In
1925, the YIVO Institute for Jewish Research was founded in Vilna (Wilno,
Poland; now Vilnius, Lithuania), by key European intellectuals, including
Albert Einstein and Sigmund Freud, to record and study the history, language,
literature, and culture of the Jews of Eastern Europe. In 1940, YIVO moved its permanent
headquarters to New York City, becoming the only European pre-Holocaust institution to
transfer its mission to the United States.
During
World War II, several of YIVO's leading scholars managed to escape from
Nazi-occupied Europe and continued their work in the United States. After the
war, through the efforts of survivors, the United States Army and others, a
significant part of YIVO's collections were reclaimed and brought to its New
York headquarters.
The
YIVO Archives holds over 23 million documents, photographs, recordings,
posters, films, videotapes, and items of ephemera. These include the world's
largest collection of East European Jewish sound recordings; over 200,000
photographs; 400+ videos and films; and 50,000 posters documenting Jewish life
from the 1900s to the present. YIVO also has thousands of handwritten
eyewitness accounts by Holocaust survivors and displaced persons; community
records and documents from the Warsaw, Lodz and Vilna ghettos; over 750
memorial books from Jewish communities in Poland and neighboring countries;
records of early immigrant relief and rescue organizations; autobiographies of
hundreds of American Jewish immigrants; the Bund Archives and Library that
traces the Jewish Labor Movement from its inception in Vilna in 1897; and the
world's most extensive Yiddish music and theater collection.
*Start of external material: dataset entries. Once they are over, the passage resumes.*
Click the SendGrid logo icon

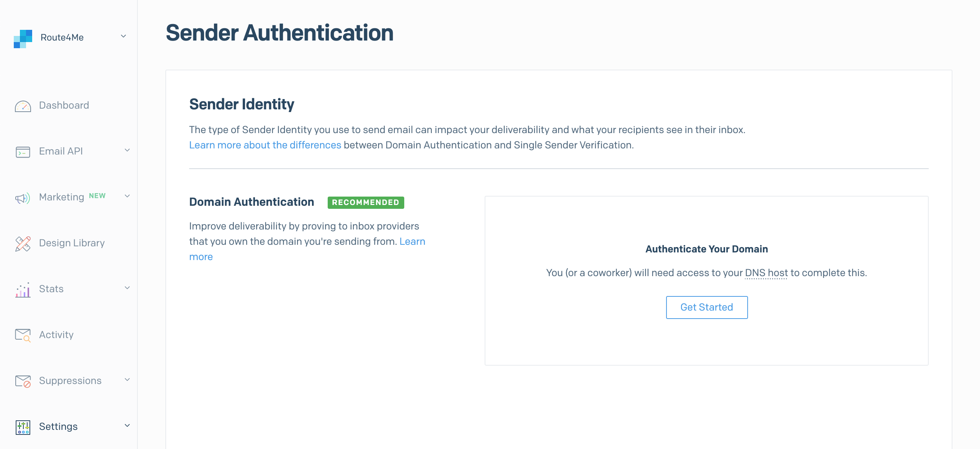coord(23,39)
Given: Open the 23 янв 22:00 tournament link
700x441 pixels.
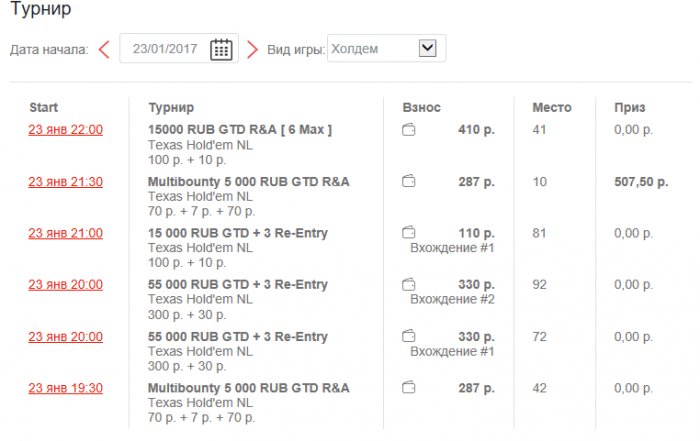Looking at the screenshot, I should tap(65, 130).
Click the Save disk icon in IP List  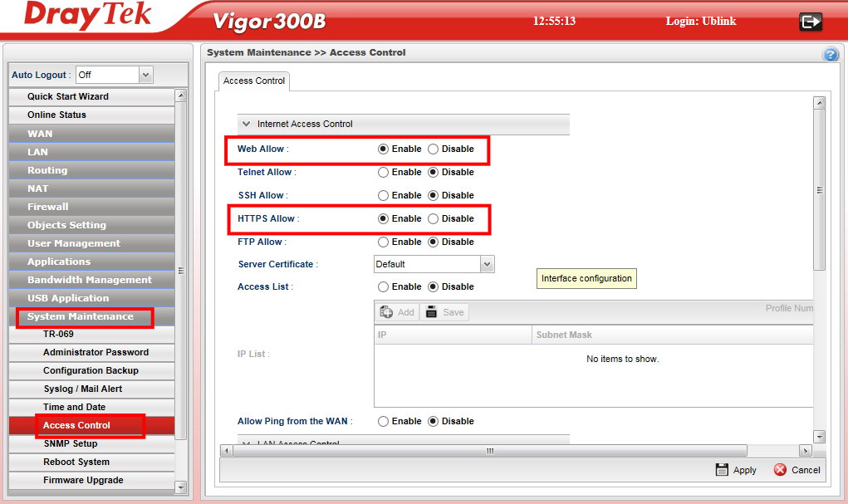[x=432, y=312]
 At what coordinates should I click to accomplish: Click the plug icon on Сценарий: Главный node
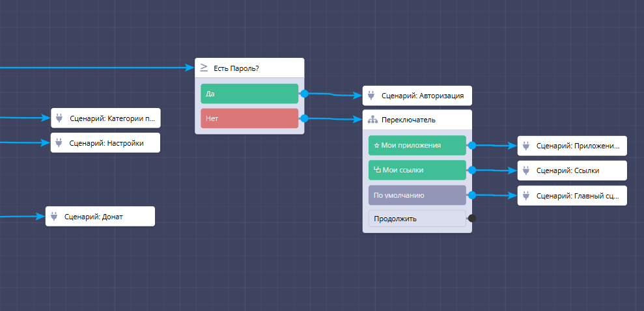pyautogui.click(x=526, y=195)
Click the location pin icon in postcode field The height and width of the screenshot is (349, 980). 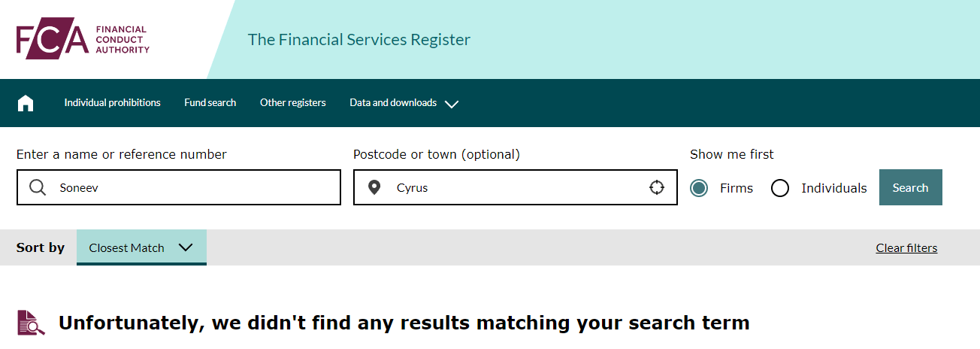(x=374, y=188)

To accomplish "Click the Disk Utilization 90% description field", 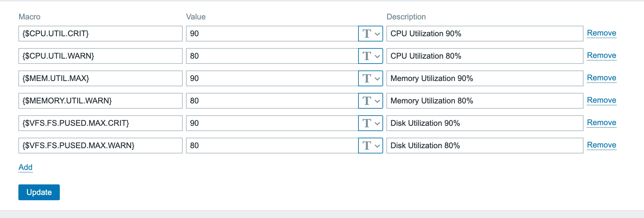I will pyautogui.click(x=485, y=123).
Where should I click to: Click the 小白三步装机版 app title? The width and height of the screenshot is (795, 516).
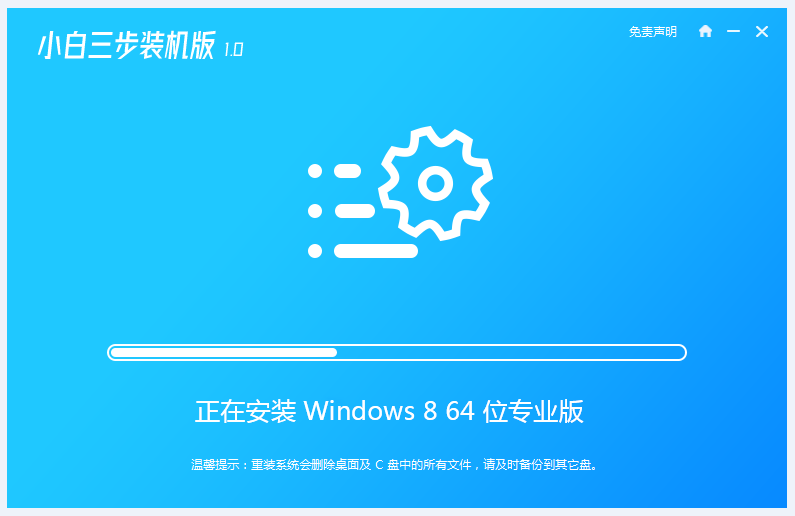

In 1995, YIVO became a founding partner of the Center for
Jewish History. The Center, an
affiliate of the Smithsonian, is the largest repository of Jewish history,
culture and experience outside of the State of Israel. Along with YIVO and the four other partner
organizations – American Jewish Historical Society, American Sephardi
Federation, Leo Baeck Institute and Yeshiva University Museum – its mission is
to preserve, research, and educate by fostering the creation and dissemination
of knowledge and by making the historical and cultural record of the Jewish
people readily accessible to scholars, students and the general public.